Welcome to the “People Always, Patients Sometimes” podcast, a production of Spencer Health Solutions. Healthcare has come to a crossroads and it’s time to start listening to new ideas that challenge our “always done it that way” thinking. We hope you enjoy our conversations with the disruptors, innovators and transformers in clinical trials and healthcare.
In this episode, we have a conversation with Dr. David Zaas, president of Duke Raleigh Hospital. Shortly after he gave a keynote at a meeting of the ACRP, the Association of Clinical Research Professionals, he spoke to me about his experience as both a patient and a participant in a clinical trial when he discovered that he had Leukemia. Our conversation also includes his thoughts on compassion as a trainable skill for healthcare professionals and the need for patients to be presented with all options so they can decide what is their best care with their healthcare professional. I hope you enjoy this episode of the “People Always, Patients Sometimes” podcast.
Janet Kennedy: 01:12 At the ACRP regional meeting, we started the session with a keynote that was really a gut punch and it was about how a physician experienced a life-threatening health situation and how that impacted him as a health leader. Welcome to the podcast, Dr. David Zaas, President of the Duke Raleigh Hospital.
David Zaas: 01:36 Thank you.
Janet Kennedy: 01:37 You have been in healthcare for decades and suddenly you found yourself on the other side of the physicians’ table. What was that like?
David Zaas: 01:47 The initial was unbelievably shocking.
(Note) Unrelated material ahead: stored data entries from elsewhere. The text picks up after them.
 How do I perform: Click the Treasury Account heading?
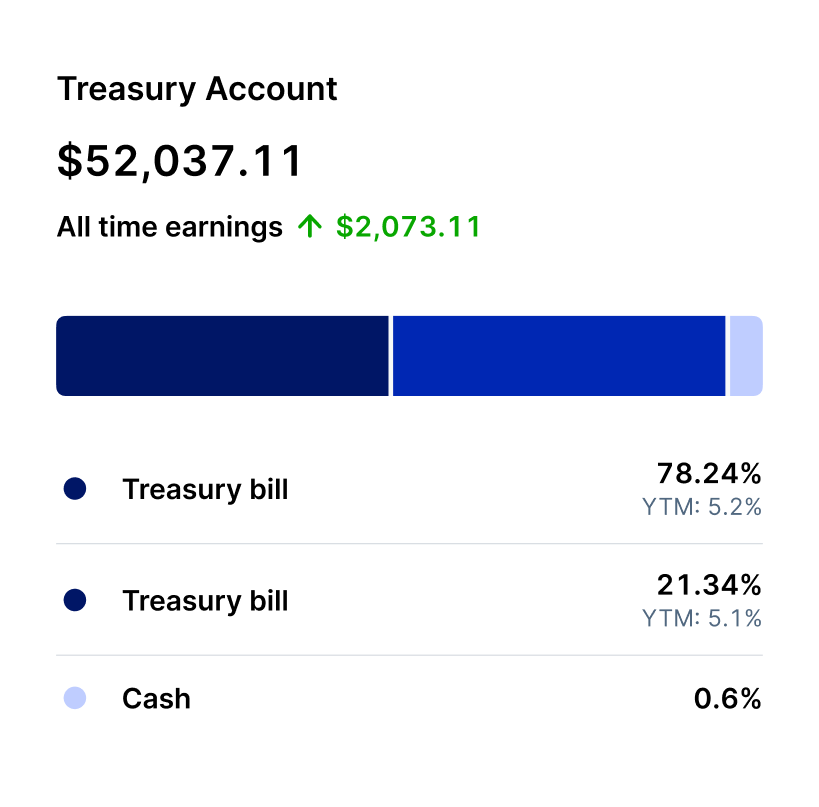pos(197,89)
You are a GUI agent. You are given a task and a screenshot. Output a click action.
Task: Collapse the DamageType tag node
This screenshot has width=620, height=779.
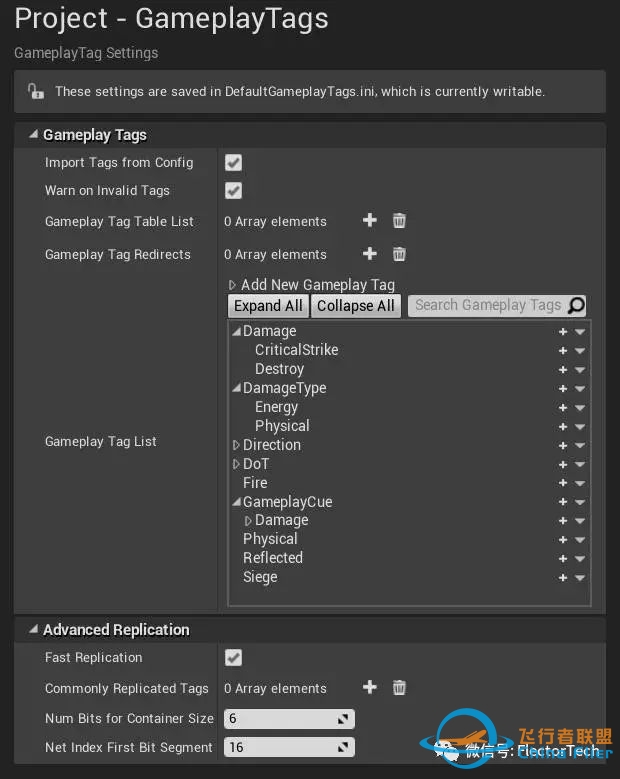(x=236, y=388)
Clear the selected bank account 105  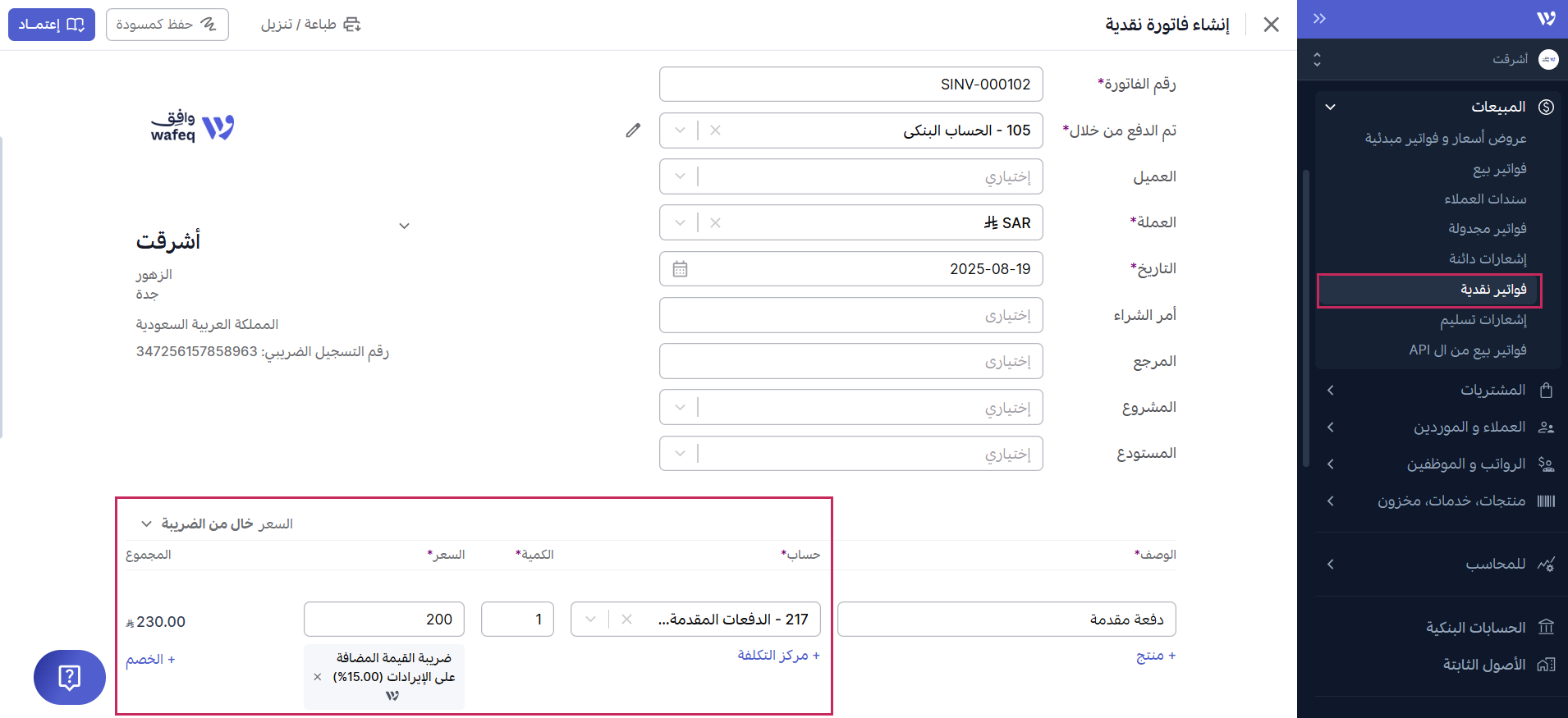coord(715,130)
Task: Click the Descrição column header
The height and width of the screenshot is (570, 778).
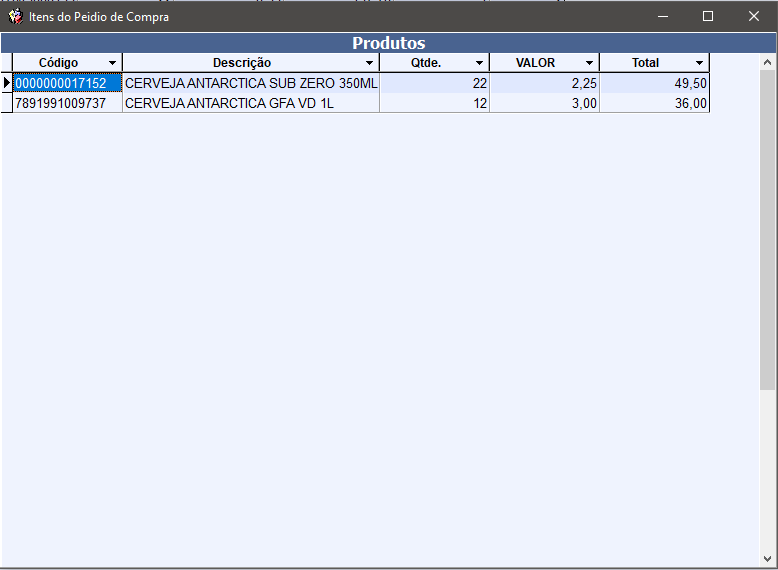Action: pyautogui.click(x=241, y=63)
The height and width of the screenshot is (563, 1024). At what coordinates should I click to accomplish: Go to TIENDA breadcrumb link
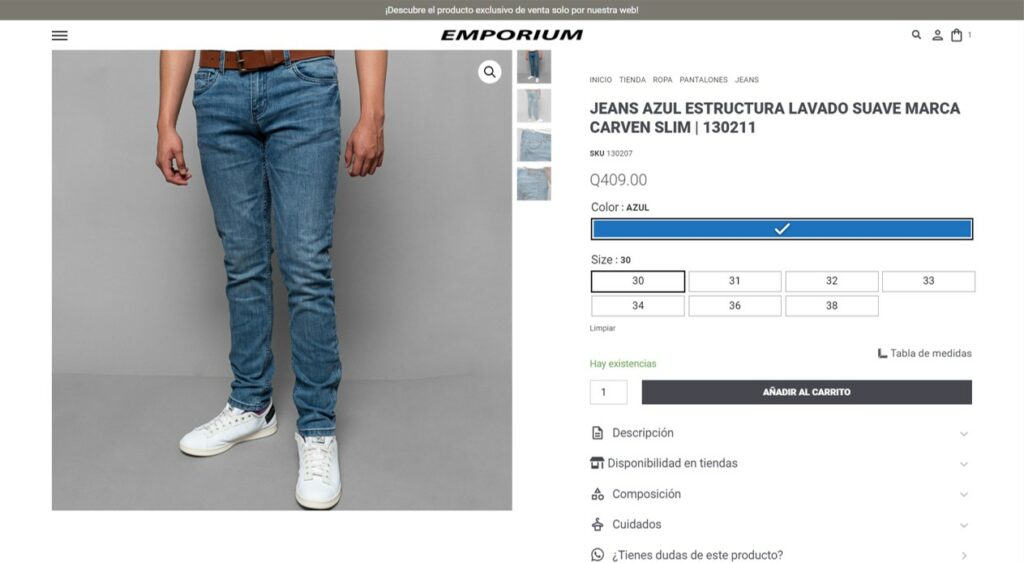pos(632,80)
As a physician, and I think many clinicians and healthcare, we think we’re invincible. We care so much for others, we don’t think about our own vulnerability. We don’t think about our own mortality. When I was diagnosed with leukemia, I realized all of a sudden that I was no longer invincible, I was now a patient. I was now dependent on others to really help me in this battle.
Janet Kennedy: 02:19 Was this a situation where you had been doing the proper thing as a patient, having your annual physicals, all along? Or were you thinking that you had a pretty good read on your own health and it wasn’t that necessary and this was a big surprise?
David Zaas: 02:34 So I think I’m not alone, and most physicians we’re not very good at seeing doctors. I really didn’t think I needed an annual physical. I was busy working, taking care of the family. I got my flu shots. I was otherwise healthy and didn’t take any medicines. You don’t think about yourself when you’re carrying so much for others. I knew something was wrong for weeks. I wasn’t feeling right. When you can’t breathe, when you’re trying to run right, you run harder. You try to push through it. Within four to six weeks, I knew something was really wrong. I knew that I needed help getting our physicians and friends to help with some of that testing in labs really confirmed that something was wrong and that I had leukemia. I was fortunate that I had great access to care, so it was really able to enter the system quickly. But I was in a real crisis. I realized if I didn’t get care soon I would be facing my own mortality.
Janet Kennedy: 03:40 And as a father of two young boys and a husband you mentioned something in your presentation that really stuck with me. It was that you really didn’t think as a physician anymore.
David Zaas: 03:54 You know, as a physician and as a leader, as a scientist, right? I love to question. I love to push myself and our team. As a patient. I wanted to care for my family. I needed to trust others to help guide me down that path. And I didn’t want to question and challenge. I wanted to be led. I wanted to have that trust. And I was fortunate, credit to my care team, to my wife, to the physicians and nurses. I had an amazing team, helped me along that journey. So I didn’t want to be the expert on leukemia. I wanted to be a father and a husband.
Janet Kennedy: 04:43 In listening to patient communities, I’m hearing them say you have to become your own advocate. You have to push, you have to question, you have to research and don’t necessarily trust in essence the one right answer that there could be multiple answers. So how do you balance your own personal experience and your need to trust and to let others care for you versus the patients who really feel the need to, “I have to be the manager of my own health.”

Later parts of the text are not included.